### WORK TO COMPLETE
Please write out all of the entries without altering anything.

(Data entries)
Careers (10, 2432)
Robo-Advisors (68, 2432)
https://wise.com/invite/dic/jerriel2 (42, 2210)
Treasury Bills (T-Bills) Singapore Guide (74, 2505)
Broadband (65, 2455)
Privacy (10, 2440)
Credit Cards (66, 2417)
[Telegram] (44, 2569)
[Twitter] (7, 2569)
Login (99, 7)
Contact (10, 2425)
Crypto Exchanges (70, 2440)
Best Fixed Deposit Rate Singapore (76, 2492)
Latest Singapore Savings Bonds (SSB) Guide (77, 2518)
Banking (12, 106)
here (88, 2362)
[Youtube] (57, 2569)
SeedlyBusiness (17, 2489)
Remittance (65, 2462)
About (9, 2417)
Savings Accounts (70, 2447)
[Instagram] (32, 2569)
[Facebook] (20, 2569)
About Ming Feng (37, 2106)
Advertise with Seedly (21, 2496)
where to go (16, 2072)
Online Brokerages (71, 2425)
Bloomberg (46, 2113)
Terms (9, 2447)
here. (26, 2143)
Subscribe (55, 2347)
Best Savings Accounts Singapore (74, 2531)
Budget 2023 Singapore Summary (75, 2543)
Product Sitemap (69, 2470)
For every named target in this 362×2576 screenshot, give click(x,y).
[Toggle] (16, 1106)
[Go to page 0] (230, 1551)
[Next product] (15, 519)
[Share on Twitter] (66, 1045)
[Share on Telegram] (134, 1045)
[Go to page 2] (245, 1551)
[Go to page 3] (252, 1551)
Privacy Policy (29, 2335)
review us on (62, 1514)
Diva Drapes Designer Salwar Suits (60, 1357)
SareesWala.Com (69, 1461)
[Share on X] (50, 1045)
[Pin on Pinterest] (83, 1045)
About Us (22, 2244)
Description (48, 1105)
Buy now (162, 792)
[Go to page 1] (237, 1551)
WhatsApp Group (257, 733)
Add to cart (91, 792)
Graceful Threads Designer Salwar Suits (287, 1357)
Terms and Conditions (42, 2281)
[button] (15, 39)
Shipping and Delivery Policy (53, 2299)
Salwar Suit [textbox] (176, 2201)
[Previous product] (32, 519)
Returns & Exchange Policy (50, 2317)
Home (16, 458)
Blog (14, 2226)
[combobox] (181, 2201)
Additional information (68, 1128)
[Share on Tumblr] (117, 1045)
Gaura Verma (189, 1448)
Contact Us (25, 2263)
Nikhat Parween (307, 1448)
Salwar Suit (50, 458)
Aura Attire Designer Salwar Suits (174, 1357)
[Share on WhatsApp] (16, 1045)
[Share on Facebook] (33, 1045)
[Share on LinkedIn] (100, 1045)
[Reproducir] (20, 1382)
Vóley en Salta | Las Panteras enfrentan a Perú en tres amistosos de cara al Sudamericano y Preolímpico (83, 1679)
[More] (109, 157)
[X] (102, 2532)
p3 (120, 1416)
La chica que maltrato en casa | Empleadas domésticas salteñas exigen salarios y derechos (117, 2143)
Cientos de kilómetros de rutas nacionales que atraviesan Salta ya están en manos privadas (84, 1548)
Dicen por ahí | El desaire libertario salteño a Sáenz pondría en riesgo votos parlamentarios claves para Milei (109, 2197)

### OUTPUT FOR THIS EXERCISE
Careers (10, 2432)
Robo-Advisors (68, 2432)
https://wise.com/invite/dic/jerriel2 (42, 2210)
Treasury Bills (T-Bills) Singapore Guide (74, 2505)
Broadband (65, 2455)
Privacy (10, 2440)
Credit Cards (66, 2417)
[Telegram] (44, 2569)
[Twitter] (7, 2569)
Login (99, 7)
Contact (10, 2425)
Crypto Exchanges (70, 2440)
Best Fixed Deposit Rate Singapore (76, 2492)
Latest Singapore Savings Bonds (SSB) Guide (77, 2518)
Banking (12, 106)
here (88, 2362)
[Youtube] (57, 2569)
SeedlyBusiness (17, 2489)
Remittance (65, 2462)
About (9, 2417)
Savings Accounts (70, 2447)
[Instagram] (32, 2569)
[Facebook] (20, 2569)
About Ming Feng (37, 2106)
Advertise with Seedly (21, 2496)
where to go (16, 2072)
Online Brokerages (71, 2425)
Bloomberg (46, 2113)
Terms (9, 2447)
here. (26, 2143)
Subscribe (55, 2347)
Best Savings Accounts Singapore (74, 2531)
Budget 2023 Singapore Summary (75, 2543)
Product Sitemap (69, 2470)
For every named target in this 362×2576 screenshot, give click(x,y).
[Toggle] (16, 1106)
[Go to page 0] (230, 1551)
[Next product] (15, 519)
[Share on Twitter] (66, 1045)
[Share on Telegram] (134, 1045)
[Go to page 2] (245, 1551)
[Go to page 3] (252, 1551)
Privacy Policy (29, 2335)
review us on (62, 1514)
Diva Drapes Designer Salwar Suits (60, 1357)
SareesWala.Com (69, 1461)
[Share on X] (50, 1045)
[Pin on Pinterest] (83, 1045)
About Us (22, 2244)
Description (48, 1105)
Buy now (162, 792)
[Go to page 1] (237, 1551)
WhatsApp Group (257, 733)
Add to cart (91, 792)
Graceful Threads Designer Salwar Suits (287, 1357)
Terms and Conditions (42, 2281)
[button] (15, 39)
Shipping and Delivery Policy (53, 2299)
Salwar Suit [textbox] (176, 2201)
[Previous product] (32, 519)
Returns & Exchange Policy (50, 2317)
Home (16, 458)
Blog (14, 2226)
[combobox] (181, 2201)
Additional information (68, 1128)
[Share on Tumblr] (117, 1045)
Gaura Verma (189, 1448)
Contact Us (25, 2263)
Nikhat Parween (307, 1448)
Salwar Suit (50, 458)
Aura Attire Designer Salwar Suits (174, 1357)
[Share on WhatsApp] (16, 1045)
[Share on Facebook] (33, 1045)
[Share on LinkedIn] (100, 1045)
[Reproducir] (20, 1382)
Vóley en Salta | Las Panteras enfrentan a Perú en tres amistosos de cara al Sudamericano y Preolímpico (83, 1679)
[More] (109, 157)
[X] (102, 2532)
p3 (120, 1416)
La chica que maltrato en casa | Empleadas domésticas salteñas exigen salarios y derechos (117, 2143)
Cientos de kilómetros de rutas nacionales que atraviesan Salta ya están en manos privadas (84, 1548)
Dicen por ahí | El desaire libertario salteño a Sáenz pondría en riesgo votos parlamentarios claves para Milei (109, 2197)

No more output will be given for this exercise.